Buena parte de los españoles que lucharon por el advenimiento de la Democracia tras la muerte de Franco, como el pensador con la República, alzan la voz ahora y exclaman un «¡No es esto, no es esto!», ante un Estado que se muestra de forma constante ante los ojos de la ciudadanía como corrupto e inoperante.
El proyecto político orteguiano desapareció engullido por los extremos, igual que en los últimos años han ido naufragando todas las iniciativas electorales nacidas para ocupar el espacio del centro y la moderación.

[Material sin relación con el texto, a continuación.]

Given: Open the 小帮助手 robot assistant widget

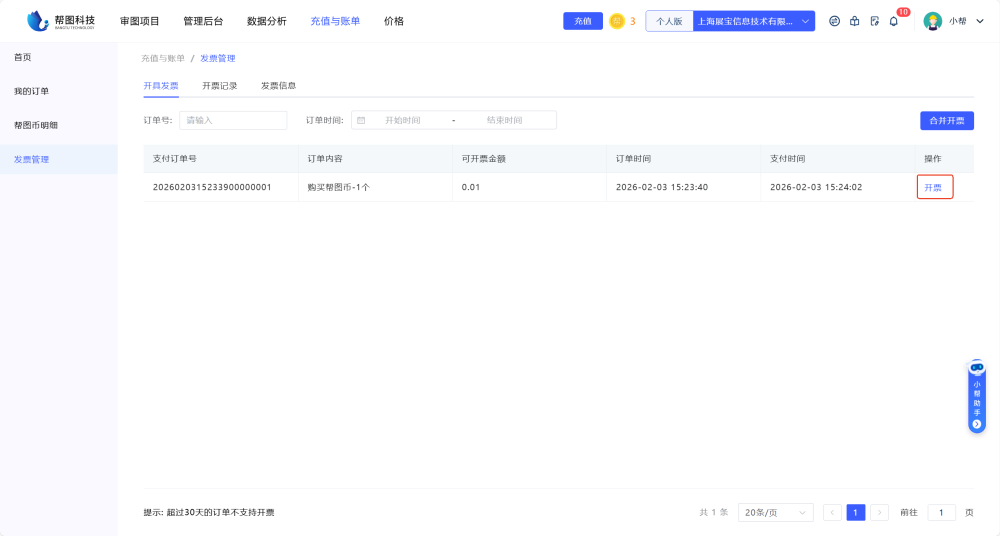Looking at the screenshot, I should click(977, 397).
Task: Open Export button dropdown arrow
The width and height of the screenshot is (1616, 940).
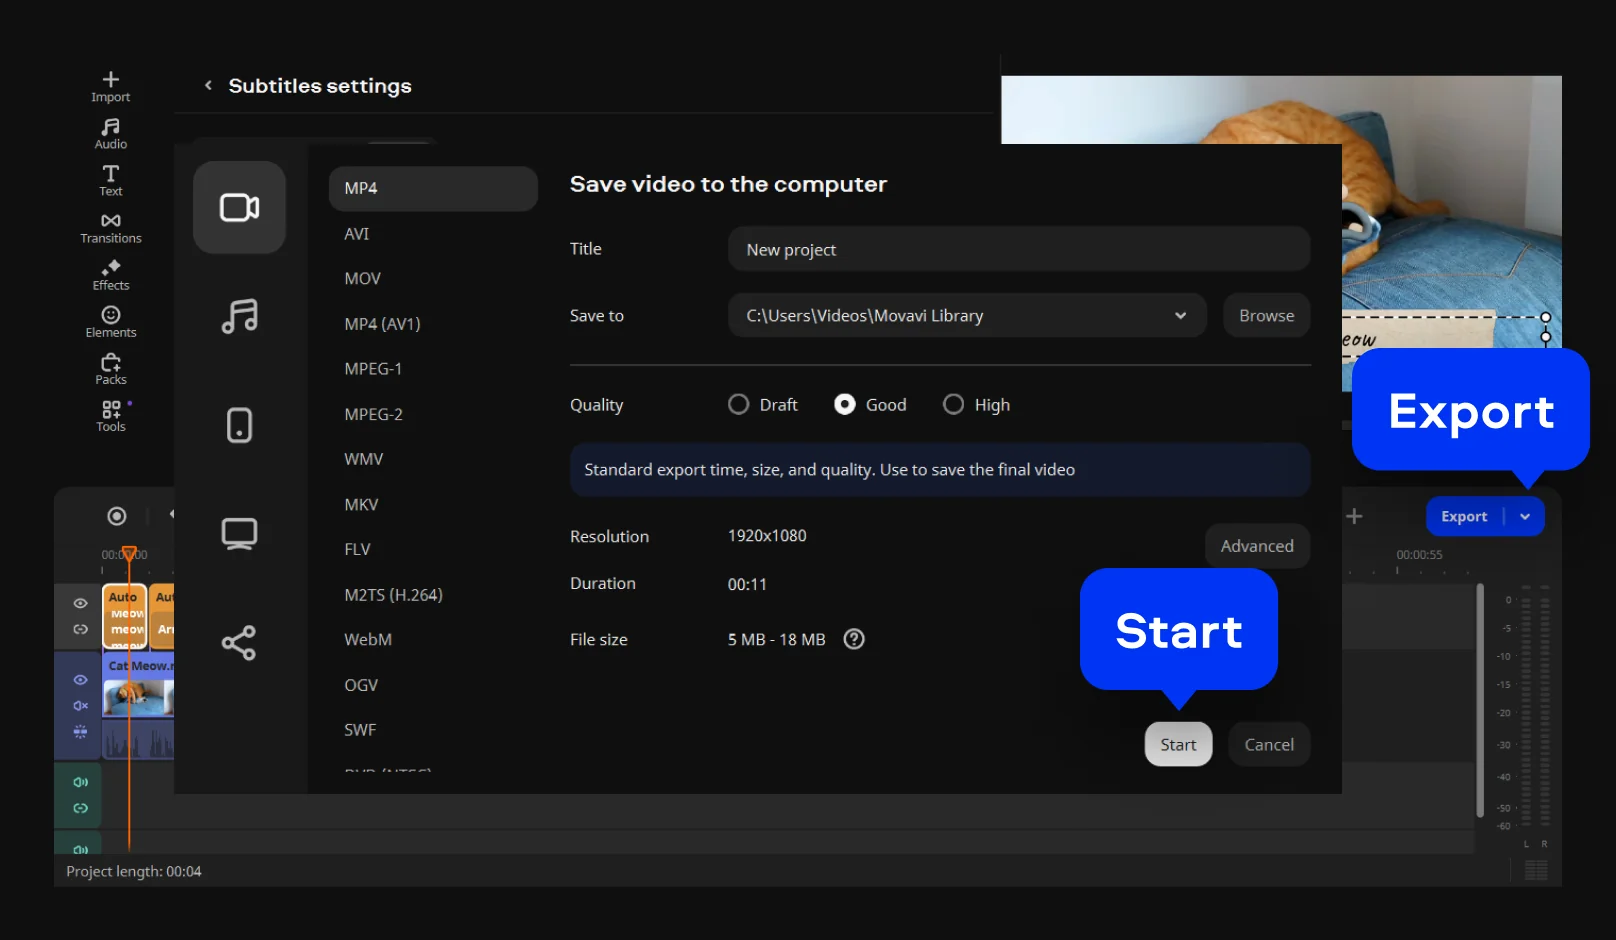Action: tap(1525, 517)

La España del 78 se entrega hoy a los radicales igual que, salvando las enormes distancias, sucedió en la etapa republicana de forma vertiginosa.
La solución, igual que en aquellos tiempos, no es cambiar un régimen por cambiarlo, como si por arte de birlibirloque se solucionasen nuestros vicios políticos, sino trabajar juntos desde una perspectiva nacional, rectificando nuestro sistema, siempre desde el diálogo y la concordia, sin dejarnos llevar por los extremos. Pues como el propio Ortega dejó escrito, viendo venir lo que se avecinaba, «la República es una cosa. El radicalismo es otra. Si no, al tiempo». Sólo con ese ímpetu, cercano al espíritu de la Transición, podremos rectificar nuestro Estado sin caer de nuevo en los mismo errores.